Extension ladders are useful but flawed. They dent gutters and siding, and they can be scary and dangerous. If you want to improve the performance of your extension ladder, invest in a stabilizer.
Ladder stabilizers are U-shaped accessories that clamp to the top of your ladder rungs and keep the ladder away from your house. No leaning the ladder against a gutter or on freshly-painted siding. If you have ascended a ladder with a stabilizer attachment, you already know they work and make ladder climbing safer.
There are dozens of electronic stud-finding devices on the market, most requiring batteries and many of questionable accuracy. What you really need is a magnet. Even a plain magnet will work; just move it around the wall surface until it finds a nail or screw head and sticks.

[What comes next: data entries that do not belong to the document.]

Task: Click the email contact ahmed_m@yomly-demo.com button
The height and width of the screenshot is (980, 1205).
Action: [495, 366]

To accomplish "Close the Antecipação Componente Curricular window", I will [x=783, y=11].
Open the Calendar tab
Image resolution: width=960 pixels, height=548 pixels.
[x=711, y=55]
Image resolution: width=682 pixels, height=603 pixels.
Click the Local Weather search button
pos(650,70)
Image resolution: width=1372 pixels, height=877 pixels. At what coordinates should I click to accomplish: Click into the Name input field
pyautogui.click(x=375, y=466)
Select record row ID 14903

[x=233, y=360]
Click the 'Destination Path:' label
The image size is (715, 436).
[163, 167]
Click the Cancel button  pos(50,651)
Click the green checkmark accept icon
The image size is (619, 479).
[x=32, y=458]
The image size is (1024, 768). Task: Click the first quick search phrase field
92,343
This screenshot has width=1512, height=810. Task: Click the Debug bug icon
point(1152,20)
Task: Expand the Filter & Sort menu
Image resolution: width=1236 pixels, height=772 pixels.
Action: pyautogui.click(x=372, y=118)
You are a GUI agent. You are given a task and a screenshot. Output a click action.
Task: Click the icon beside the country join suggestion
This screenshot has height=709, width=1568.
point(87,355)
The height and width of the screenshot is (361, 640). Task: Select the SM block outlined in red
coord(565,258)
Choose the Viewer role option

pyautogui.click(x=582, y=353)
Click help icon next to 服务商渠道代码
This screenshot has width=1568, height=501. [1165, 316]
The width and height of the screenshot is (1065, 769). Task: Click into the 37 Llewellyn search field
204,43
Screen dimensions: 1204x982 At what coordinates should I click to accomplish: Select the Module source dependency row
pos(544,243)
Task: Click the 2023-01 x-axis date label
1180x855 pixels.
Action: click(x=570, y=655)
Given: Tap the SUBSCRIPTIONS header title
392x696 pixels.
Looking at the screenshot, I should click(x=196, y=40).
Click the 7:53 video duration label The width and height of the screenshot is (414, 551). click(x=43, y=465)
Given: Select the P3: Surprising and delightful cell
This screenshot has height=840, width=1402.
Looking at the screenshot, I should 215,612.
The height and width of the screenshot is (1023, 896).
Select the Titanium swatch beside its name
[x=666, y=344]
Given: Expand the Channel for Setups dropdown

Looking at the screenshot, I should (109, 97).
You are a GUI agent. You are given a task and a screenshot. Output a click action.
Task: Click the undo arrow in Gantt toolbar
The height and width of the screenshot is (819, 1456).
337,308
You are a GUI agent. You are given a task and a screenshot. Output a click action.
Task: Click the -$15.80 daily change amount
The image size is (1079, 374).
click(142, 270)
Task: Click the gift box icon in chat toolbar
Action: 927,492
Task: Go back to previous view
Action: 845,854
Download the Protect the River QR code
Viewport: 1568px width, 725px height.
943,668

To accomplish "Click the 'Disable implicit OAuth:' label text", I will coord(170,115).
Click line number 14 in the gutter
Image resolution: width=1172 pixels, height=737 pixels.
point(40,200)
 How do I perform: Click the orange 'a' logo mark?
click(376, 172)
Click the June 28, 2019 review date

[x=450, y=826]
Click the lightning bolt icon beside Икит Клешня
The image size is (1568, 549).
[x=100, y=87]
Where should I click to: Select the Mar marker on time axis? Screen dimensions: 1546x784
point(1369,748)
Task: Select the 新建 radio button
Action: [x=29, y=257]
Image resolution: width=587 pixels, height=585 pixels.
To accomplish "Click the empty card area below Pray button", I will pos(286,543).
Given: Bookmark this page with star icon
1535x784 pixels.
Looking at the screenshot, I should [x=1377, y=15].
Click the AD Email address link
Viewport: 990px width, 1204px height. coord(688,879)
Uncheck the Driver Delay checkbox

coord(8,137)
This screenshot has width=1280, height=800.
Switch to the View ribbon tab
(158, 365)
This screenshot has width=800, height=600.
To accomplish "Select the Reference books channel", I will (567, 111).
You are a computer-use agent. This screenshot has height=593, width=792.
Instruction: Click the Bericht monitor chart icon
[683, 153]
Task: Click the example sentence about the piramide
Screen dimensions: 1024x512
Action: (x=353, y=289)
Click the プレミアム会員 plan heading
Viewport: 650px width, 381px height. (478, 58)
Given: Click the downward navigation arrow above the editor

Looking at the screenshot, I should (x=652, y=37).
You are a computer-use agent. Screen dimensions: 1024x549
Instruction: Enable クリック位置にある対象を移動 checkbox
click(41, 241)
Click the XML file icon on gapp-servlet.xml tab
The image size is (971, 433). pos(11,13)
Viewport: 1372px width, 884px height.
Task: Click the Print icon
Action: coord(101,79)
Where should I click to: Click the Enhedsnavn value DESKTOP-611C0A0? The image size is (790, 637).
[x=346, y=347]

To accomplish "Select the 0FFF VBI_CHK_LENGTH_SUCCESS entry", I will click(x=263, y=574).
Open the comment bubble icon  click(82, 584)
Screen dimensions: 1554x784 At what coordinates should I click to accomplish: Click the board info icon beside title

Many magnet-based stud finders also include a built-in level and protective pads to limit wall surface scuffing. And perhaps best of all, these simple tools stick to the wall without fasteners, so you don’t need to mark up the wall with reference lines. Here are some clever tips for finding studs without a stud finder.
If you own an older house with wood siding, you’ve probably wished for this product every time you’ve painted the house. With three times the solids of normal primer, the Zinsser Peel-Stop primer from Rustoleum goes on heavy — really heavy.
Applied with a brush, it fills gaps and cracks and even blends over peeled paint. It can save hours, days or even weeks of prep time off your next house painting project, and still give you the smooth surface you want.
Whether you’re blending drywall compound from powder, mixing concrete or mortar, or just rejuvenating old paint, chucking a paddle mixer into your electric drill makes quick, easy and neat work of the job. Professional drywall installers use them all the time.
Although a cordless drill with reasonable power will work for lighter-duty mixing jobs, for best results chuck the paddle mixer into a 3/8-in. or 1/2-in. corded electric drill to get the most torque and unlimited run time. Clean the paddle immediately after use — you’ll be glad you did.
Yes, they’re great for cooking kebabs, but you’ll be amazed how often a simple, sharpened bamboo skewer can save the DIY day.
Need to get glue into a small hole? Clean out the charging port on a battery? Fill a stripped screw hole in a door jamb? With some measuring up to 17 inches long, skewers are sturdy and sharp and always ready to go. Plus, you can cut them to length with ordinary scissors. Learn how to fix a stripped screw hole.
A wheelbarrow and masonry hoe are fine, but if you want to mix a bag or two of concrete for a small job, try a mixing sheet. Just empty the dry mix from the bag onto the sheet, add water, and roll the ingredients around until the concrete is the right consistency. Clean-up is easy, but a helper is handy for the mixing.
A bulb planter is a simple cutting tool that happens to have a host of uses that don’t involve roses or garlic or daffodils. The 2-1/2- to three-inch-wide hole it cuts when you rotate it in the ground is just the right size for many planting needs.
The planters also cut through landscape fabric or sheet plastic that has been tacked down. Or, if you have compacted soil, simply pull out a planter full, break the soil up and replace it. Your seeds will love it.